● SHORT TASK
Can you format the records below as a JSON list of strings, with one string per line and blank lines left out?

● EXTRACTED ENTRIES
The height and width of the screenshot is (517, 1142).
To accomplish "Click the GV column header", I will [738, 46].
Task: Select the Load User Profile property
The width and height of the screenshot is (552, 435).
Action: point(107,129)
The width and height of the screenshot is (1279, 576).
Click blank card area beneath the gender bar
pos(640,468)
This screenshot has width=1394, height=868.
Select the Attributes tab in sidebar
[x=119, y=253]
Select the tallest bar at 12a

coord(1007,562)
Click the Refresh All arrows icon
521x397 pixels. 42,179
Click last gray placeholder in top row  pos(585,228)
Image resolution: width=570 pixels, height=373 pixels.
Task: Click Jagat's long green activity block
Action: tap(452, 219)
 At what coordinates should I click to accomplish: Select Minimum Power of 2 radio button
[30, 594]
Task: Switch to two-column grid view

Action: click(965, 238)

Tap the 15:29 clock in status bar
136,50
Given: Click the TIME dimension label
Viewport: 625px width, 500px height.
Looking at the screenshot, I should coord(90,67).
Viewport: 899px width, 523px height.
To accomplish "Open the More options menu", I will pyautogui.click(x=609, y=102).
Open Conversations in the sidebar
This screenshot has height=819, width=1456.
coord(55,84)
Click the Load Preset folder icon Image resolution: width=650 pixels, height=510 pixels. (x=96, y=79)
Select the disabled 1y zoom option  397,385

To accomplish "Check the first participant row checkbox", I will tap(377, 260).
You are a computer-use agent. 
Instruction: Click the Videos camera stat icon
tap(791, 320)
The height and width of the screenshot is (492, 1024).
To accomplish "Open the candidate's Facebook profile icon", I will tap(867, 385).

● THE RESULT
[
  "The height and width of the screenshot is (517, 1142).",
  "To accomplish \"Click the GV column header\", I will [738, 46].",
  "Task: Select the Load User Profile property",
  "The width and height of the screenshot is (552, 435).",
  "Action: point(107,129)",
  "The width and height of the screenshot is (1279, 576).",
  "Click blank card area beneath the gender bar",
  "pos(640,468)",
  "This screenshot has width=1394, height=868.",
  "Select the Attributes tab in sidebar",
  "[x=119, y=253]",
  "Select the tallest bar at 12a",
  "coord(1007,562)",
  "Click the Refresh All arrows icon",
  "521x397 pixels. 42,179",
  "Click last gray placeholder in top row  pos(585,228)",
  "Image resolution: width=570 pixels, height=373 pixels.",
  "Task: Click Jagat's long green activity block",
  "Action: tap(452, 219)",
  " At what coordinates should I click to accomplish: Select Minimum Power of 2 radio button",
  "[30, 594]",
  "Task: Switch to two-column grid view",
  "Action: click(965, 238)",
  "Tap the 15:29 clock in status bar",
  "136,50",
  "Given: Click the TIME dimension label",
  "Viewport: 625px width, 500px height.",
  "Looking at the screenshot, I should coord(90,67).",
  "Viewport: 899px width, 523px height.",
  "To accomplish \"Open the More options menu\", I will pyautogui.click(x=609, y=102).",
  "Open Conversations in the sidebar",
  "This screenshot has height=819, width=1456.",
  "coord(55,84)",
  "Click the Load Preset folder icon Image resolution: width=650 pixels, height=510 pixels. (x=96, y=79)",
  "Select the disabled 1y zoom option  397,385",
  "To accomplish \"Check the first participant row checkbox\", I will tap(377, 260).",
  "You are a computer-use agent. ",
  "Instruction: Click the Videos camera stat icon",
  "tap(791, 320)",
  "The height and width of the screenshot is (492, 1024).",
  "To accomplish \"Open the candidate's Facebook profile icon\", I will tap(867, 385)."
]